Unfortunately, even in light of the few details exposed so far in Maina’s reinstatement scandal, it’s obvious that the legal manipulation and procedural maneuvers that culminated in his reinstatement were clandestinely and systematically perpetrated by some top federal government officials with the connivance of some top security officers as well.

This scandal and other similar scandals so far exposed in this administration suggest that many top government officials including some of whom the President personally employed to work him in the presidency take his unwarranted and indeed misplaced leniency for granted. His persistent reluctance to order for the probe and prosecution of some top government officials suspected of involvement in some of such scandals despite strong allegations against them has strengthened their audacity to take him lightly.

Of course, this disturbing trend has affected public confidence in President Buhari’s ability to maintain effective control over his administration. It also makes it more difficult even for his diehard loyalists to defend him against the accusations of nepotism and encouragement of impunity that his critics and political opponents make against him. Besides, even if he isn’t guilty of deliberately committing these wrongdoings, his attitude inadvertently facilitates exactly what Nigerians elected him to fight i.e. corruption.

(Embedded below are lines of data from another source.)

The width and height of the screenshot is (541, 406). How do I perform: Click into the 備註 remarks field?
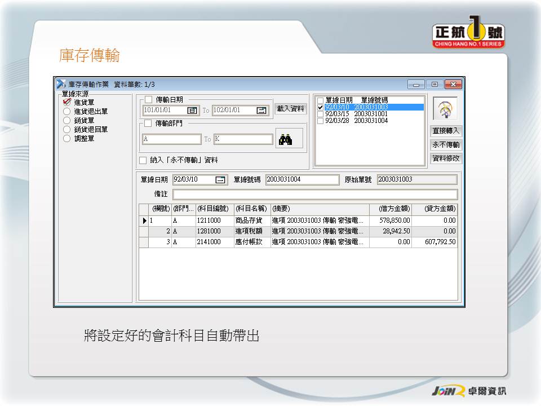(314, 194)
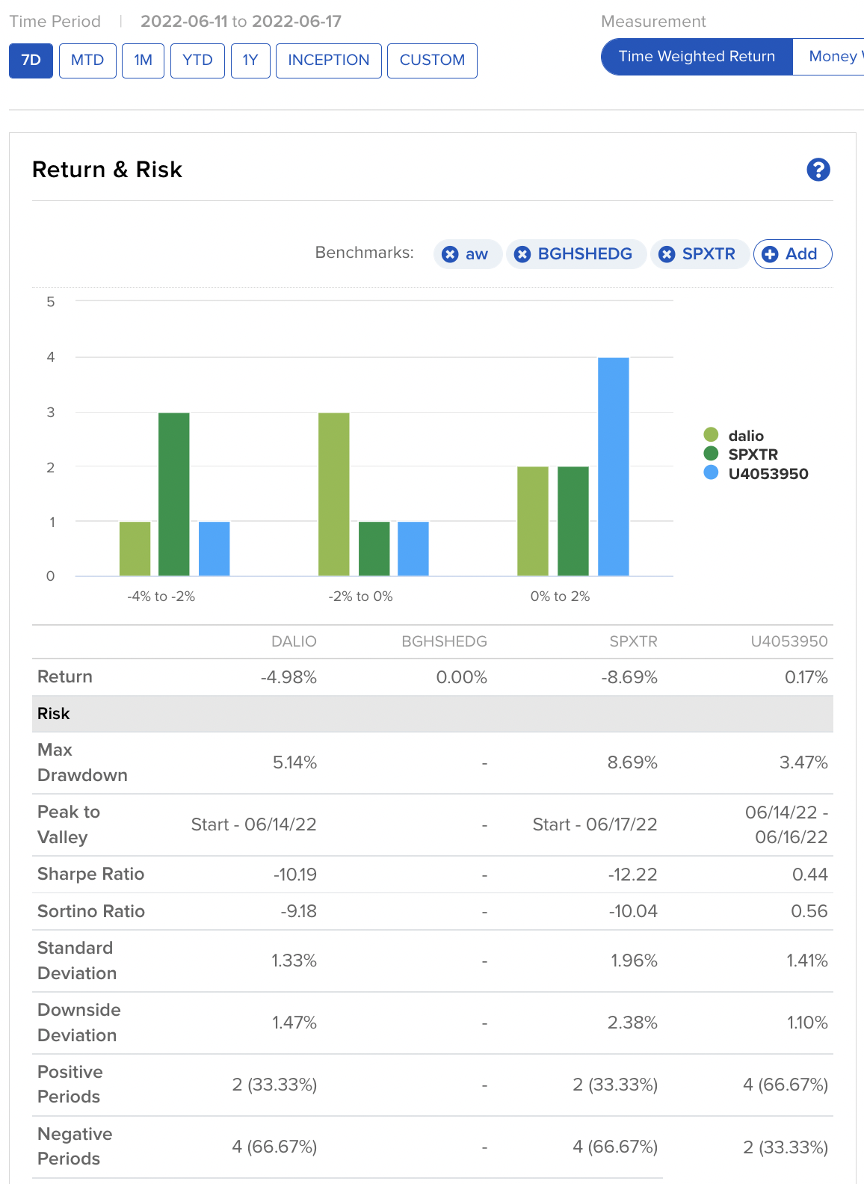Remove the BGHSHEDG benchmark via its x icon
Image resolution: width=864 pixels, height=1184 pixels.
pyautogui.click(x=522, y=255)
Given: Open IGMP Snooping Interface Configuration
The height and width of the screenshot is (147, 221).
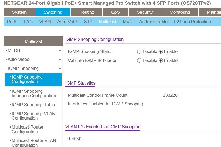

The persistence of this situation simply means the persistence of the culture of systematic thievery of public resources with impunity, which means the persistence of economic hardship in the country hence Buhari’s failure as President.

Incidentally, one really wonders how Buhari’s no-nonsense demeanor simply wore off. Though I was too young to understand the politics of governance during his military regime in the 80s, I was nonetheless not that oblivious of his no-nonsense attitude, which he maintained until some signs of compromise began to appear following his assumption of the presidency almost two and a half years ago. This is very unfortunate indeed, yet even more unfortunate is that he apparently lost it after he became President while Nigerians were rightly looking forward to seeing him pursuing things assertively to address the accumulated challenges he was expected to tackle in the country.

Though, he isn’t expected, in fact, he can’t run his government the way he did when he was Head State under a military regime being now a duly elected President bound by relevant legal and constitutional provisions, yet even under the Constitution, he is adequately empowered to act much more assertively than how he has been running his administration since the beginning of his presidency.

Obviously, President Buhari needs to urgently get rid of the officials who are hell-bent on frustrating him. He needs to be realistic enough to admit that his administration is infiltrated by many fake loyalists who he wrongly trusts. By the way, the recent claim by Senior Special Assistant to the president on media and publicity, Garba Shehu that some influential government officials loyal to former President Jonathan may have been responsible for Maina’s reinstatement, is simply ridiculous, to say the least. Yet, assuming that Shehu’s claim is true, it by implication means that the top government officials whose names have so far been mentioned in the scandal e.g. Abubakar Malami, Minister of Justice/Attorney-General, Abdulrahman Dambazau, Minister of Internal Affairs and Winifred Oyo-Ita, Head of the Civil Service and all others who would be mentioned later, are Jonathan’s loyalists. Accordingly, the ball remains in President Buhari’s court as Nigerians await his reaction in this regard.